The rose came first and we were pleasantly surprised. It was a well balanced and had all of its parts in place. The way I drink and think about rose is that it should be drank and not thought about. I believe people know right away whether a rose is right for them or not. With reds (especially) and whites it could take a bit of contemplation and verbalization before giving it a definitive yeah or nay. This rose was also not only from two of my favorite grapes but also from Provence; an area of France known for it’s wonderful rose. And at $13 it is so worth it. I wanted to keep the bottle and do something with it like a decoration or something because it was so unique.

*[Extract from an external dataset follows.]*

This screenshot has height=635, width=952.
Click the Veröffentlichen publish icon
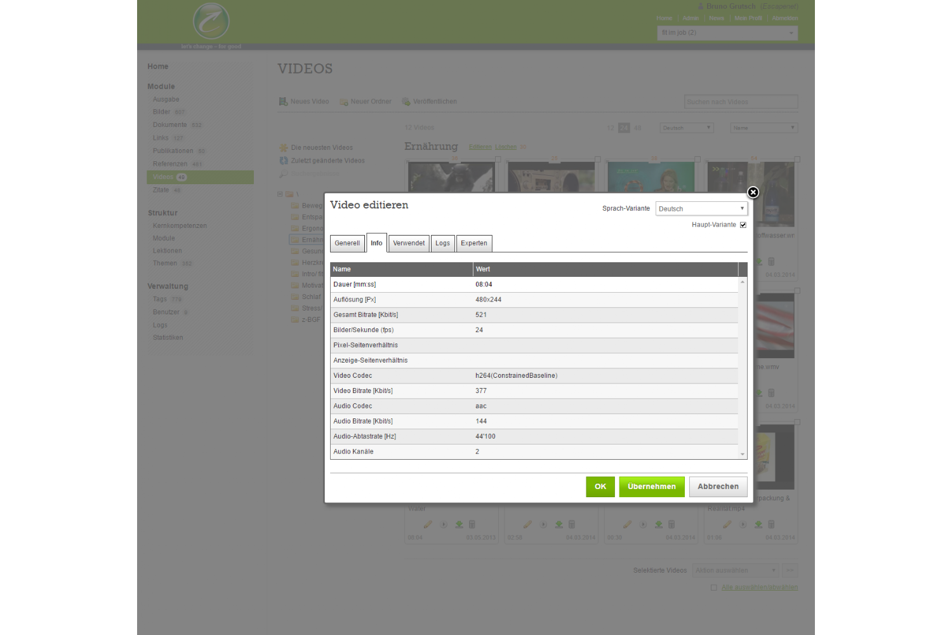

Next up was the mystery wine. I had tried Cab francs from Italy, Cali and New York State but not from where it was born, France. Of course I had tried it in Bordeaux blends but that is another story altogether. The rose was familiar because it was summer and I had tried a lot of rose form all over the wine regions of the world. They are, for the most part, inexpensive so I went into the chateau Rouet with some fresh knowledge. We popped that puppy and poured a tasting amount. I was struck by the lightness. The color wasn’t too light per se it was just that I could tell that it was light in body just by swirling it and coating the sides of the glass before taking in the aromas.
Speaking of aromas on the first nose I was confused. I smelled the vegetal cab franc signature note but it was much more pronounced than I was used to. And we had just opened the bottle. It stayed that way for a while and we sat back waiting for more to happen as oxygen played with the wine. Gal was torn. He liked it because it was what it was but his face just as perplexed as mine. Mr. Wolf was enjoying the journey of this wine picking off tasting notes as Gal and sat and thought whether we liked it or not.
I wish there was more to say about this wine but there really isn’t. I was not too impressed with it. There is a reason this wine was $40 as a 1990. It wasn’t horrible but I wouldn’t go back to it again. I thin Gal came around to Mr. Wolf’s side in the end. I can say something about cab franc in the Loire though. I was reading a great article in The Saturday Financial Times a couple of weeks ago about the state of Loire cab Franc today. The article mentioned that the Loire, because it is known mostly for its Sauvignon Blanc and Chenin Blanc wines cab franc has seen a decline on an already low export rate. Well, this apparently troubled the Loire producers and the board of producers in the region got together and hired an expert (I believe his name is Sam Harrop) to come in and help them acclimate better to their terrior. And apparently it is working.
The article stated that before 2003 the general rule with cab franc in the Loire was to pick when the grapes were quite green and press them to within and inch of their lives. This I believe added to the vegetal notes in the wine that we tried. The piece is very informative and if you can get it online I highly recommend reading it but to maker a long story short, This expert convinced the producers of cab in the Loire to lower there yields and pick according to the weather and pay attention to the heat and sun and as a result, apparently the 03, 04 and 05 vintages are showing quite well. I am curious and will be rummaging around for one of those vintages.